TASK PROMPT :: Begin at the line containing "Click into the 搜索 search field" and restate it and each line after it exactly, up to and including the last line below. Leave pictures out.

[Stored data]
========================================================================

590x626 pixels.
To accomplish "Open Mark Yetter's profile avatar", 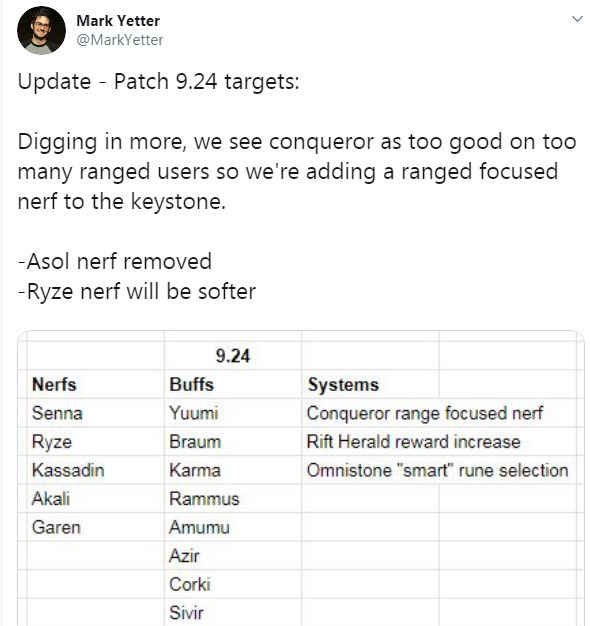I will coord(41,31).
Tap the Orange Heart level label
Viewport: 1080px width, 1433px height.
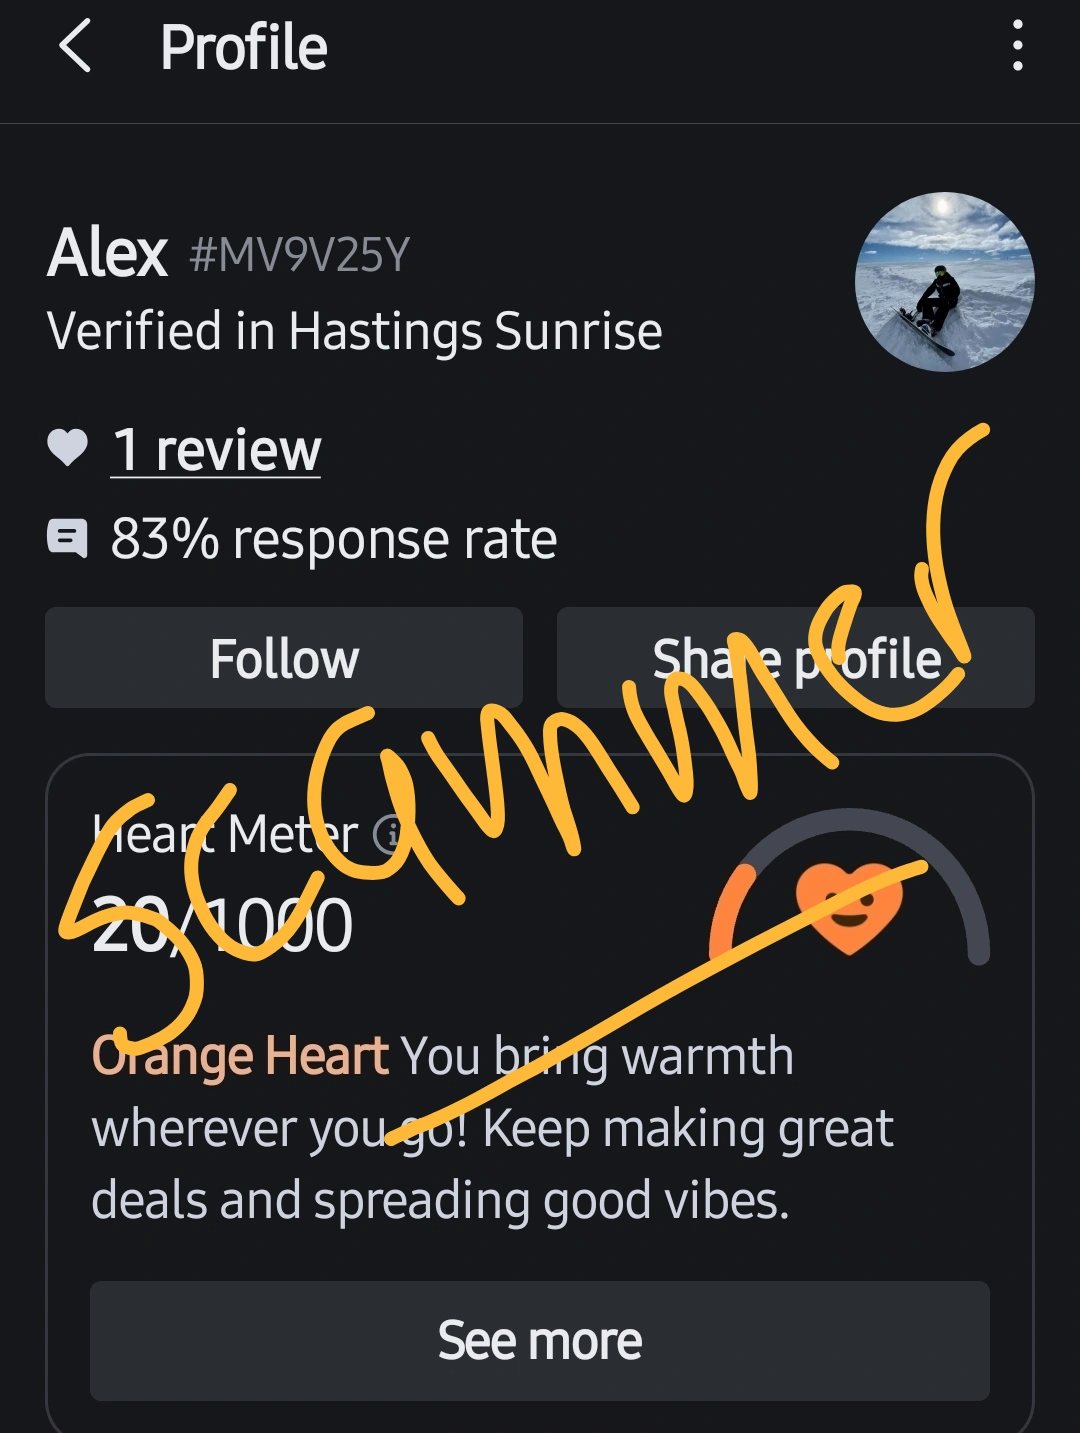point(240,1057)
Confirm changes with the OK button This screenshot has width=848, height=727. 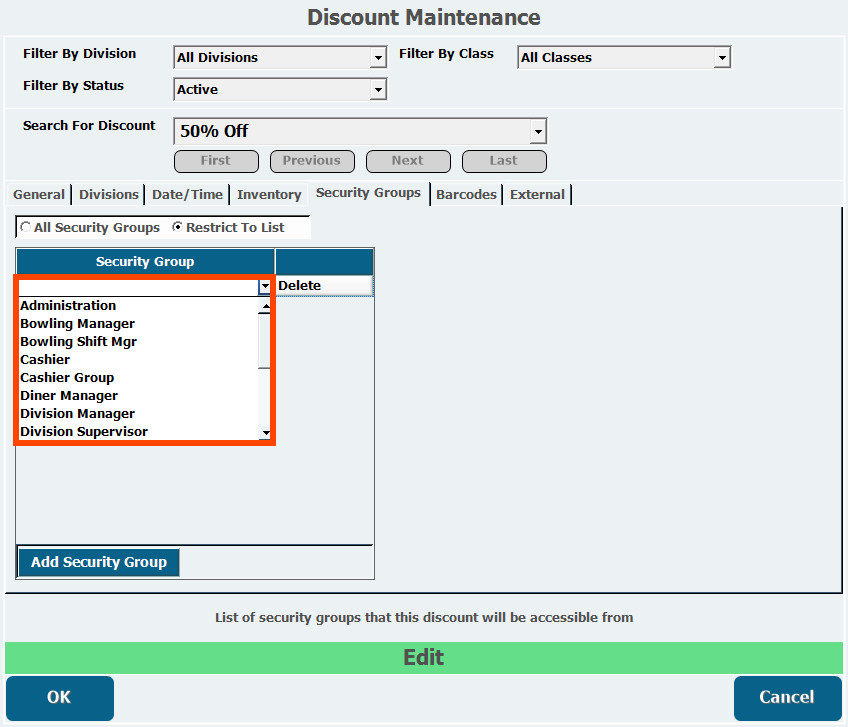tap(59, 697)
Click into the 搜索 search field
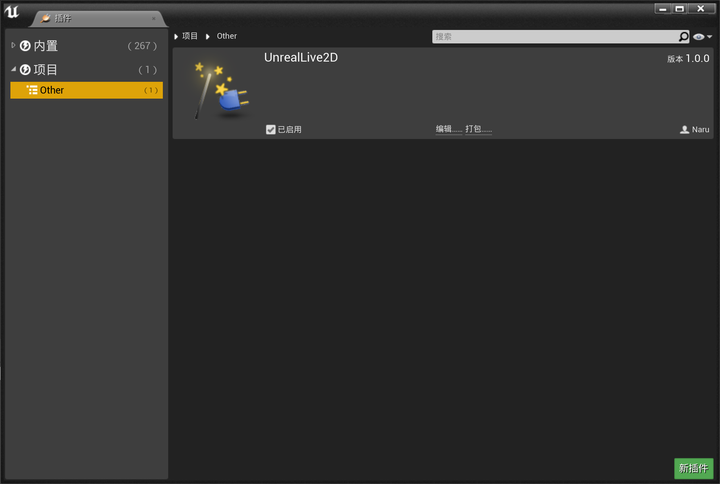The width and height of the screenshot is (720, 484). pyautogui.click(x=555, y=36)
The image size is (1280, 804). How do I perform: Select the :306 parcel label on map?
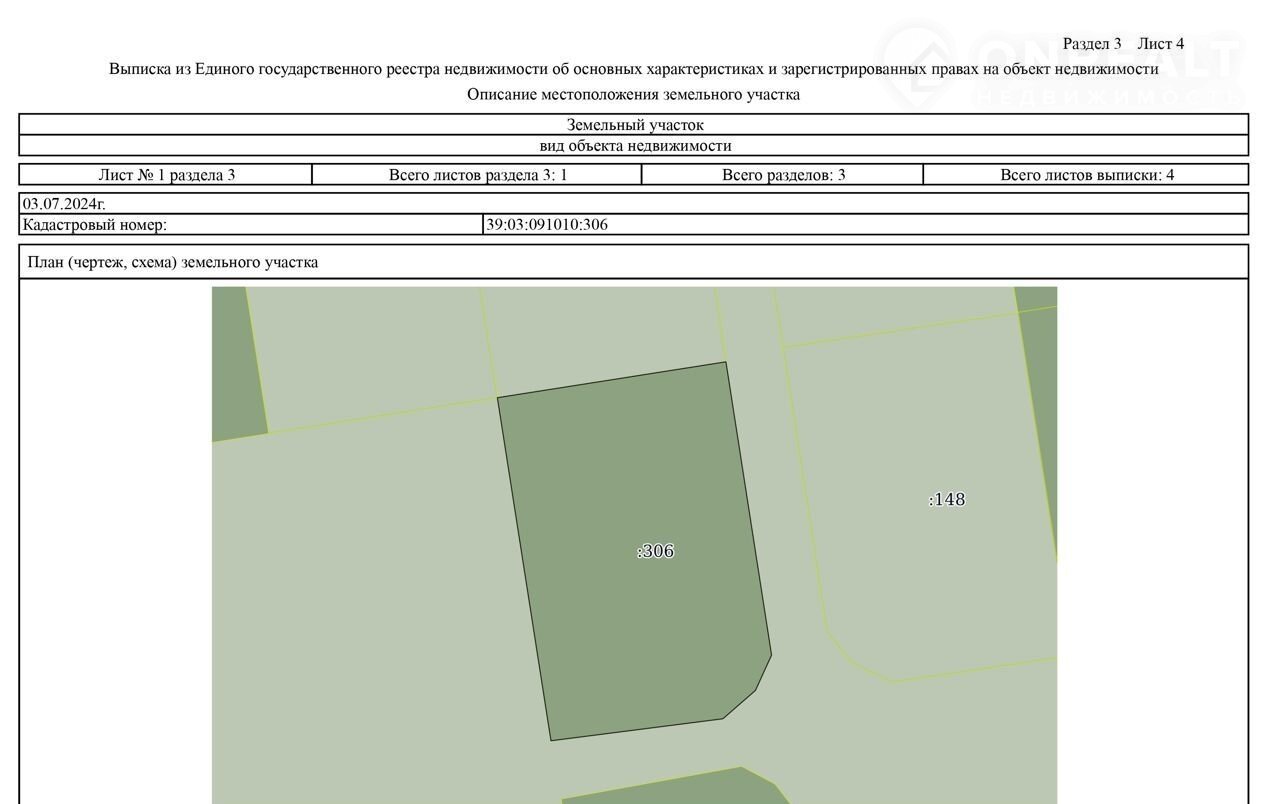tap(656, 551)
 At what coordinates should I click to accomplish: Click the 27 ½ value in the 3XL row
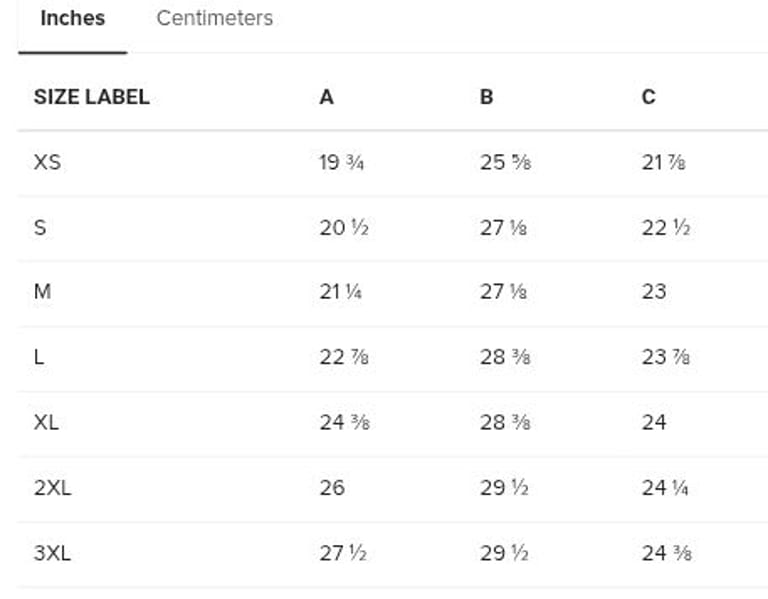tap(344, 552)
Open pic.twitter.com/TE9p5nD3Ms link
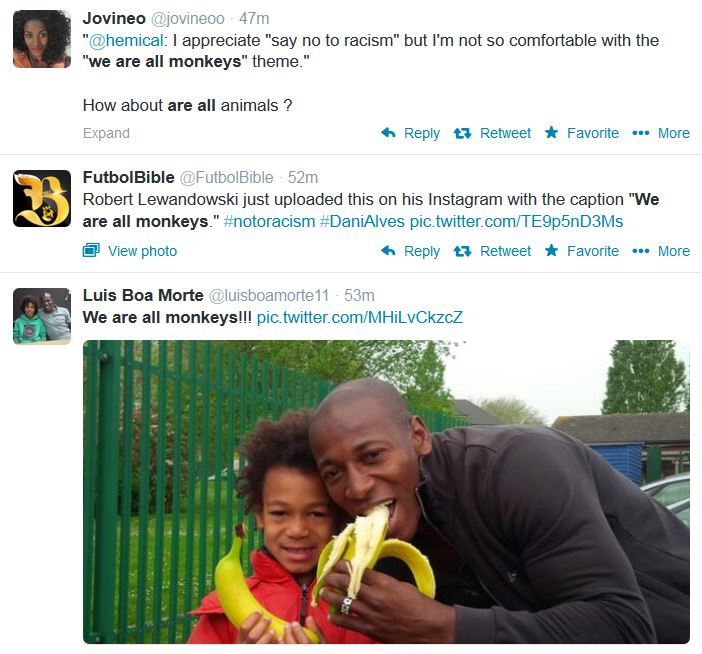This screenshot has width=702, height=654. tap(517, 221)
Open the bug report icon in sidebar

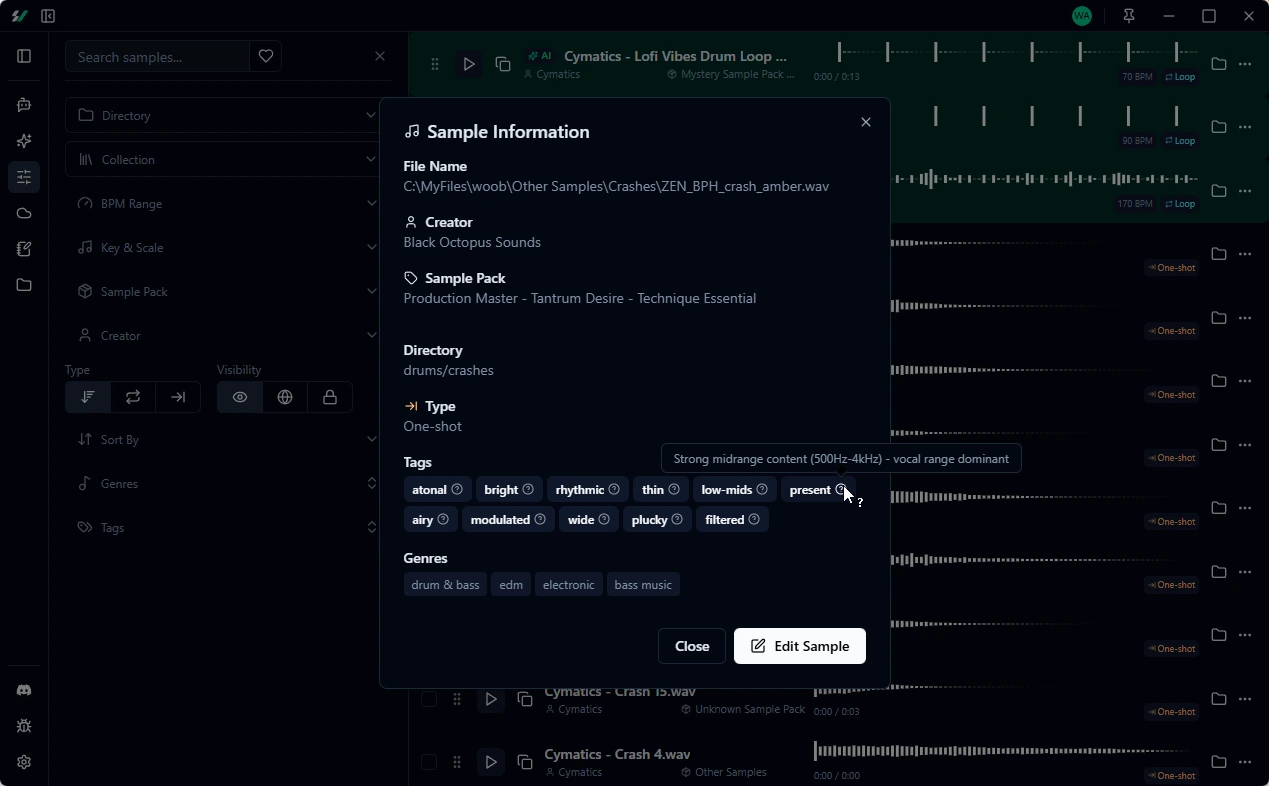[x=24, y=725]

========================================================================

WRITTEN SOLUTION ::
Click into the 搜索 search field
The width and height of the screenshot is (720, 484). pyautogui.click(x=555, y=36)
The image size is (1280, 804). How do I perform: Select the :306 parcel label on map?
tap(656, 551)
 At what coordinates should I click to accomplish: Click the 27 ½ value in the 3XL row
tap(344, 552)
Open pic.twitter.com/TE9p5nD3Ms link
This screenshot has width=702, height=654. tap(517, 221)
Open the bug report icon in sidebar

[x=24, y=725]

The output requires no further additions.